Number | Model Name | Max Num Samples Per Class | SMOTE? | Num Epochs | Train Acc | Train Loss | Val Acc | Val Loss | Test Precision | Test Recall | Test F1-Score |
---|---|---|---|---|---|---|---|---|---|---|---|
1 | single_layer | 10000 | False | 100 | 77.390% | 0.65312 | 74.709% | 0.68731 | 0.79 | 0.75 | 0.76 |
2 | multi_layer | 10000 | False | 100 | 72.729% | 0.84311 | 72.398% | 0.75672 | 0.76 | 0.72 | 0.73 |
3 | multi_layer | 50000 | False | 1000 | 59.464% | 1.14423 | 64.466% | 1.02543 | 0.67 | 0.64 | 0.63 |
4 | multi_layer_relu | 10000 | False | 100 | 88.023% | 0.39305 | 87.399% | 0.40415 | 0.88 | 0.87 | 0.87 |
5 | multi_layer_relu_batch_norm | 10000 | False | 100 | 92.029% | 0.21409 | 91.749% | 0.19964 | 0.92 | 0.92 | 0.92 |
6 | multi_layer_relu_batch_norm | 10000 | True | 100 | 93.801% | 0.17439 | 94.958% | 0.13612 | 0.95 | 0.95 | 0.95 |
7 | multi_layer_3_relu_batch_norm_dropout | 20000 | True | 300 | 69.476% | 0.75197 | 72.979% | 0.60935 | 0.74 | 0.73 | 0.72 |
Table Definition
-
Number: Test Number
-
Model Name: Name of the model
-
Max Num Samples Per Class: The maximum number of classes per class for all, train/valid/test
-
SMOTE? Boolean that indicates if the test used augmented data or not
-
Num Epochs: Number of epochs
-
Train Acc: Last epoch train accuracy
-
Train Loss: Last epoch train loss
-
Val Acc: Last epoch valid accuracy
-
Val Loss: Last epoch valid loss
-
Test Precision: Weighted test precision
-
Test Recall: Weighted test recall
-
Test F1-Score: Weighted test F1-Score
Important: Some of models were exectued more than once and some values may vary a little.

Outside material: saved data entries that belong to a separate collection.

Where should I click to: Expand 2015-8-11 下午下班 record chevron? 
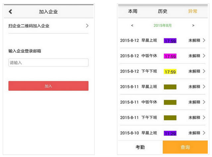pos(204,118)
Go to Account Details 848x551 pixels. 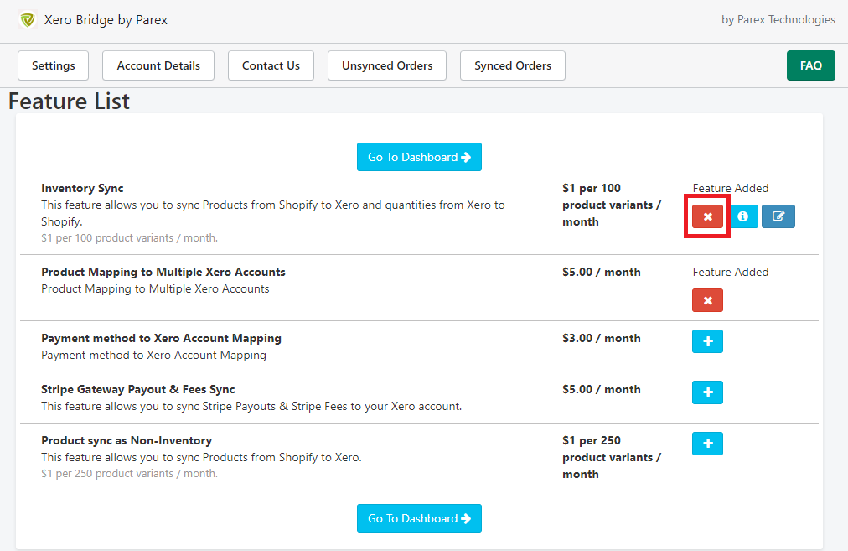158,65
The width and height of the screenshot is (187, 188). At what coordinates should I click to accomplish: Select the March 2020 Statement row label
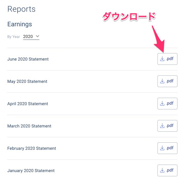click(x=29, y=126)
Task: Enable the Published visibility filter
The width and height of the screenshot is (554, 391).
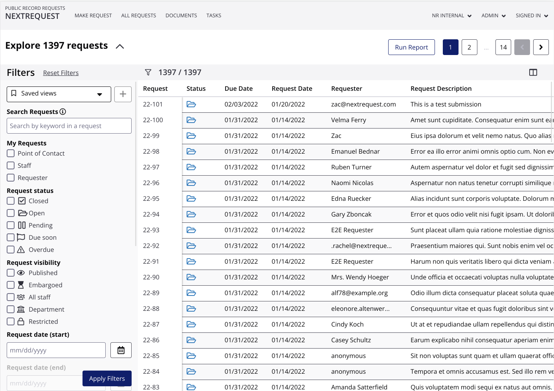Action: [x=10, y=273]
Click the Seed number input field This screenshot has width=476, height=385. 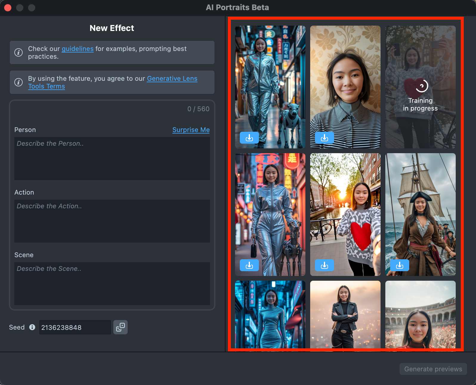tap(75, 327)
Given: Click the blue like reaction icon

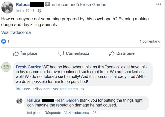Looking at the screenshot, I should tap(4, 41).
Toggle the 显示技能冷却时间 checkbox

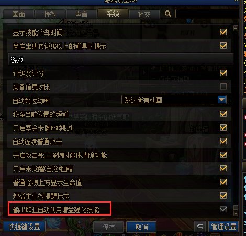[x=223, y=32]
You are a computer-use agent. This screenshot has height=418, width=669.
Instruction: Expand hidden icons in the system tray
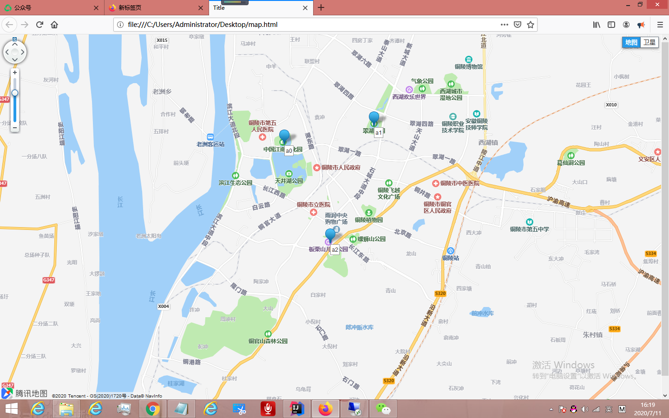[551, 409]
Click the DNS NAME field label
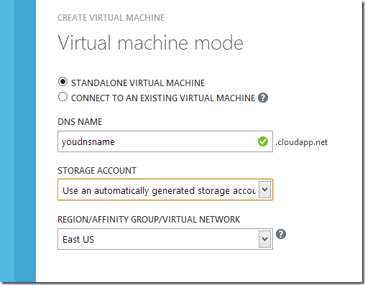The image size is (365, 285). pyautogui.click(x=80, y=122)
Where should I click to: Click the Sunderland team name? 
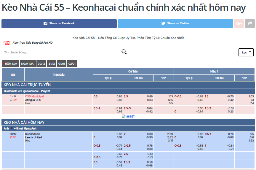coord(32,134)
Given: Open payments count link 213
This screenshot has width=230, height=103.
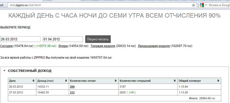Looking at the screenshot, I should coord(72,93).
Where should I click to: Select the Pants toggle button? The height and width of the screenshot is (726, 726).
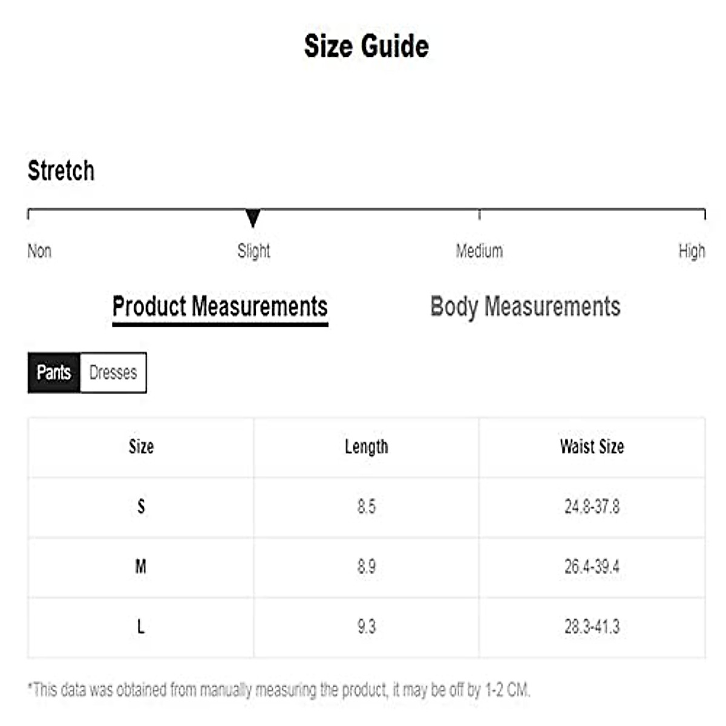54,373
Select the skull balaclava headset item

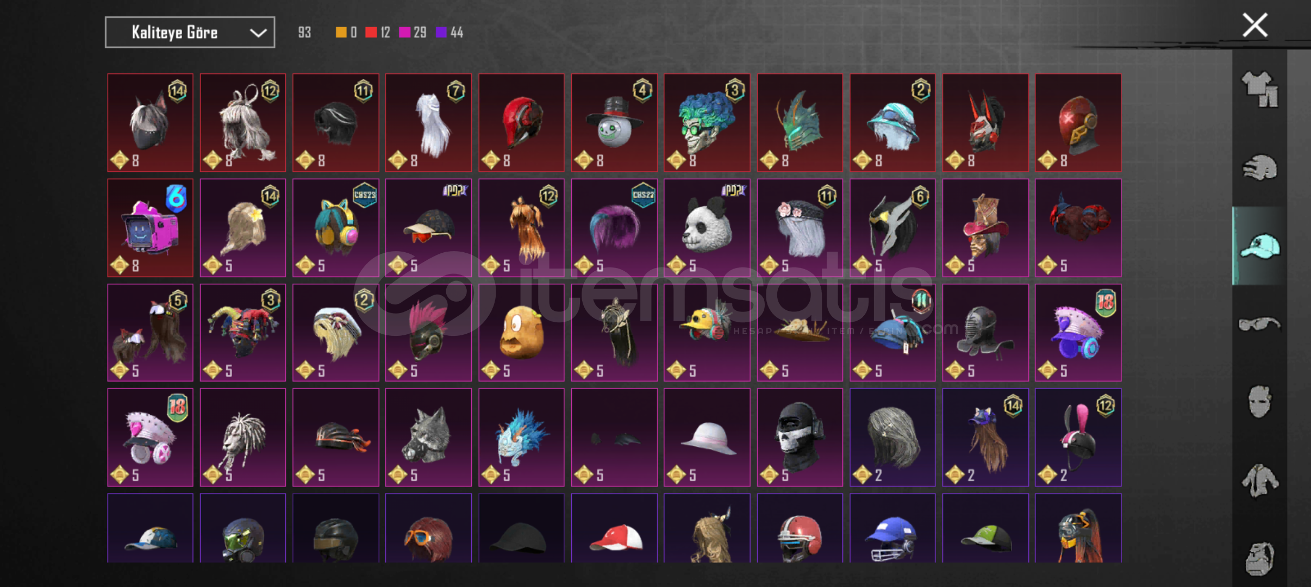point(800,438)
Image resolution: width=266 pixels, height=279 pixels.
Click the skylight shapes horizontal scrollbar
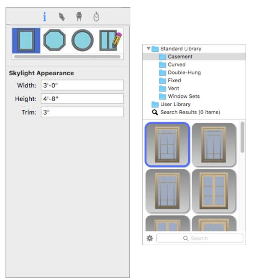click(67, 57)
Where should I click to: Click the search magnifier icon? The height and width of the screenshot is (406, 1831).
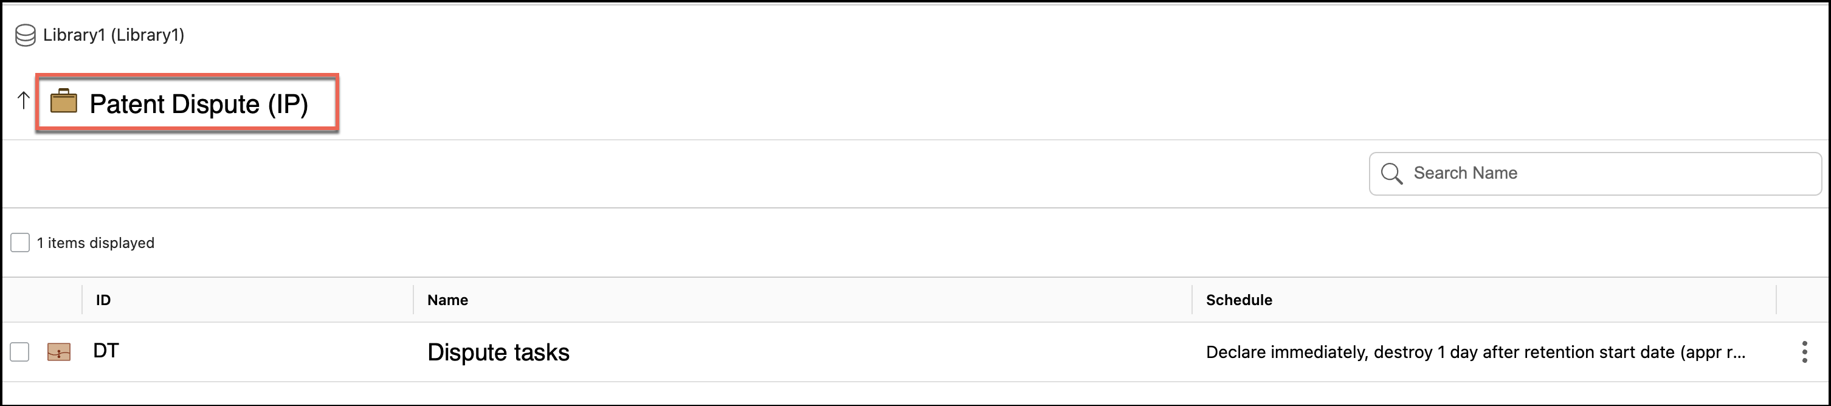click(1391, 173)
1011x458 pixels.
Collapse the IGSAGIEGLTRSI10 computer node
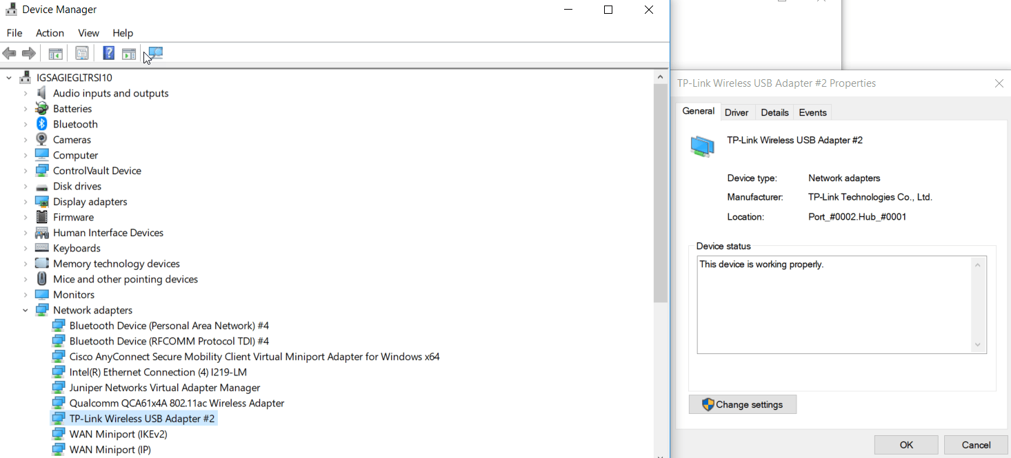tap(8, 77)
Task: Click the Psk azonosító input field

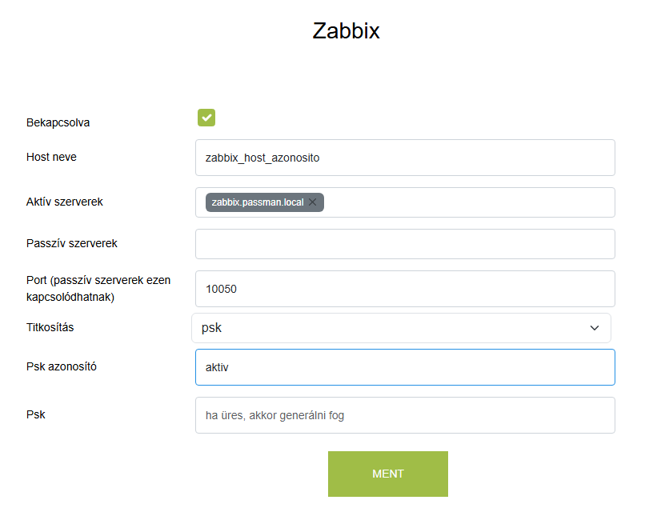Action: click(x=405, y=367)
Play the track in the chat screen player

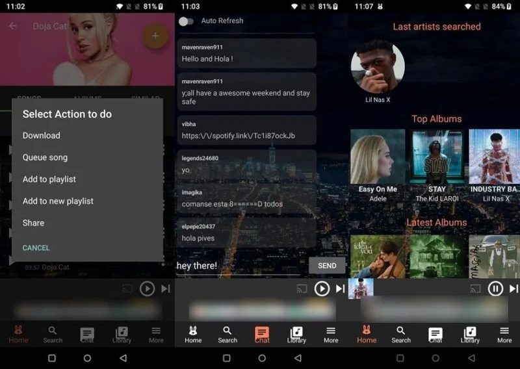[x=322, y=288]
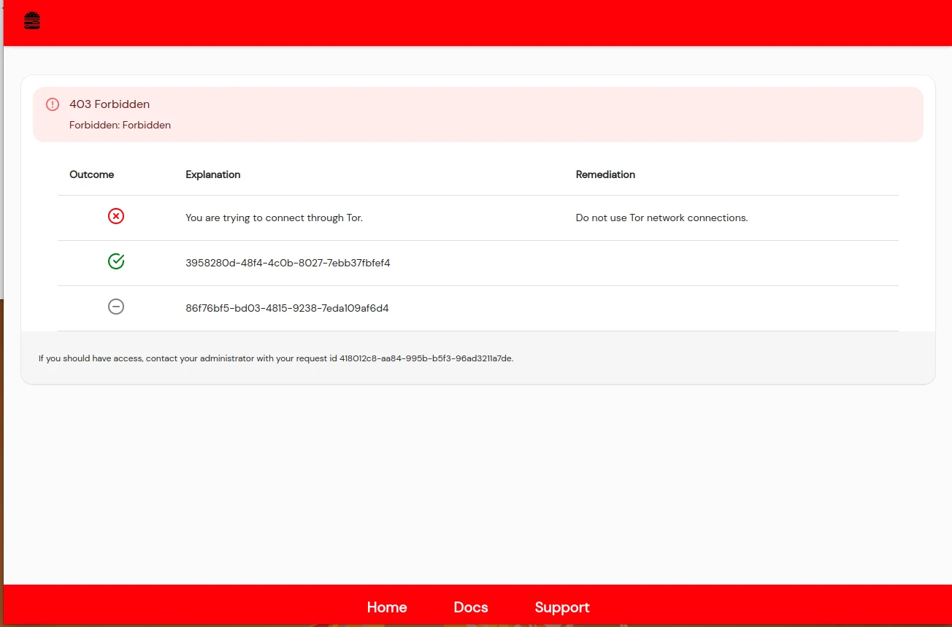Viewport: 952px width, 627px height.
Task: Click the Remediation column header
Action: coord(605,174)
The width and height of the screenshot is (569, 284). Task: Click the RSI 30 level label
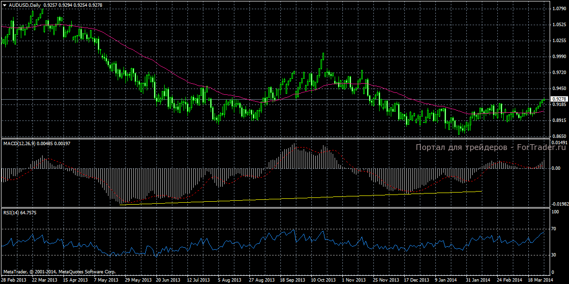pyautogui.click(x=554, y=254)
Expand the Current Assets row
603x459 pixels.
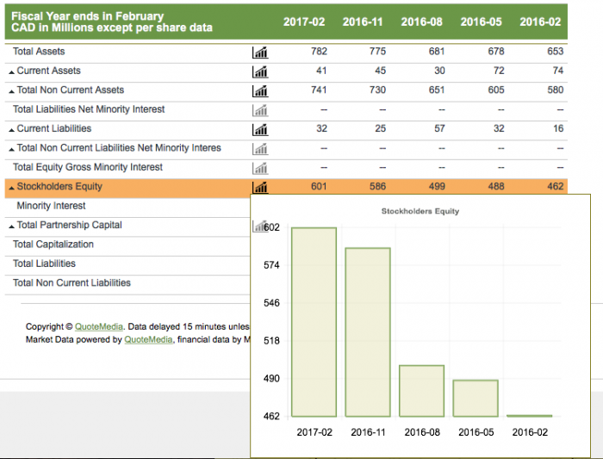[x=11, y=71]
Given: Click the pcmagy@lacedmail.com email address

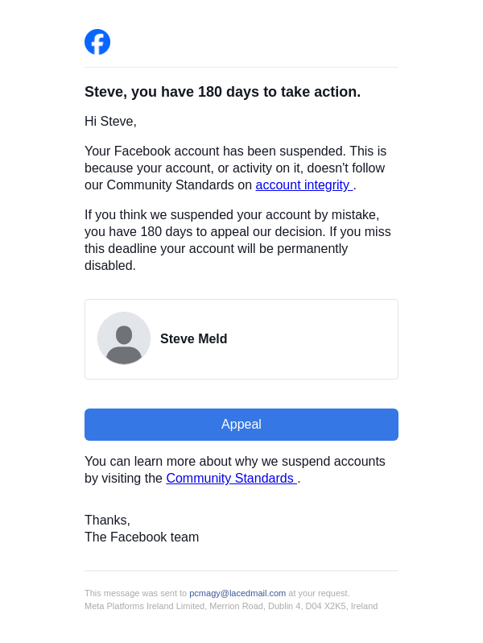Looking at the screenshot, I should (x=237, y=593).
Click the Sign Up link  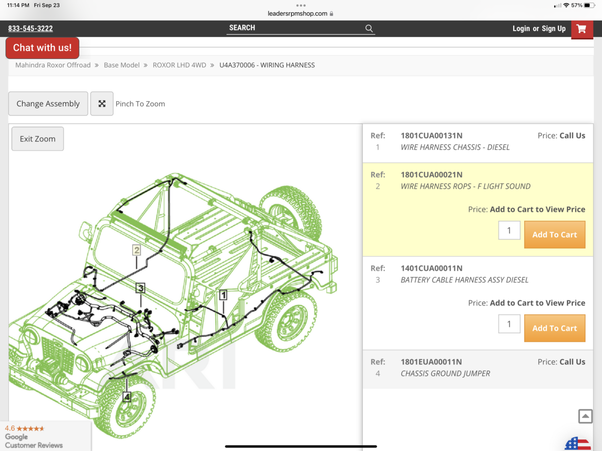coord(553,29)
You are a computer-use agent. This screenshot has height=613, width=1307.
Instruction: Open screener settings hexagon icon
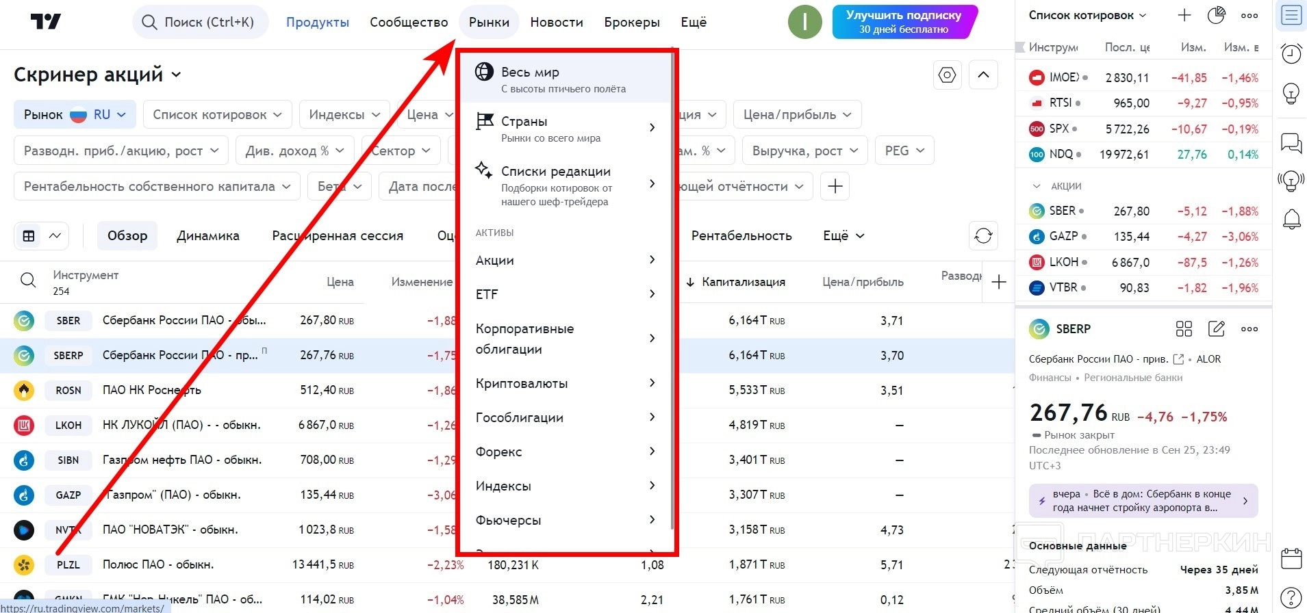point(948,75)
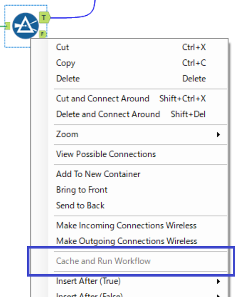Expand the Zoom submenu arrow

219,134
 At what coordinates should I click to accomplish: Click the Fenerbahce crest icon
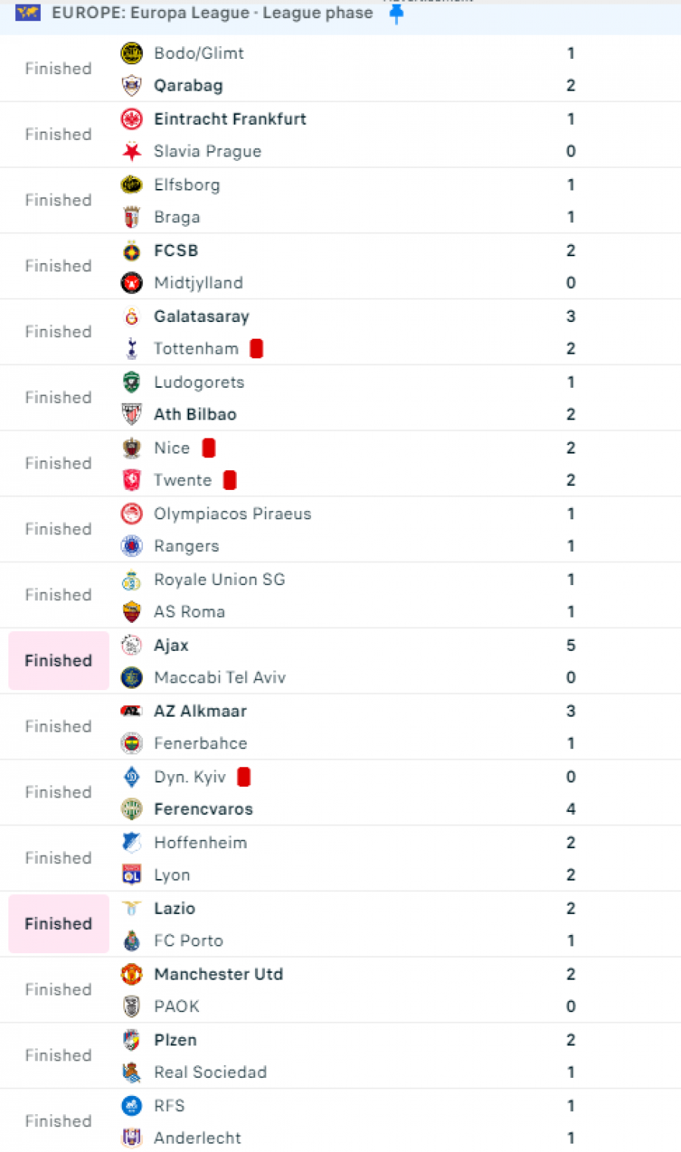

Generate predictions of a hidden file
As the result above, we save 2 models in data/model
folder:
- Test 5 with 92% of test precision (unbalanced data)
- Test 6 with 95% of test precision (balanced data)
The inferences were executed in Inference_Model.ipynb
file. The result generates are in data/output
folder.
Conclusion
In this homework I could learn more about PyTorch, unbalanced and balanced data and multiple kind of test. Unfortunatelly, for a higher results, more data should be added in some classes to balance and with more analysis on each variable, some of them could be removed (or outliers and others).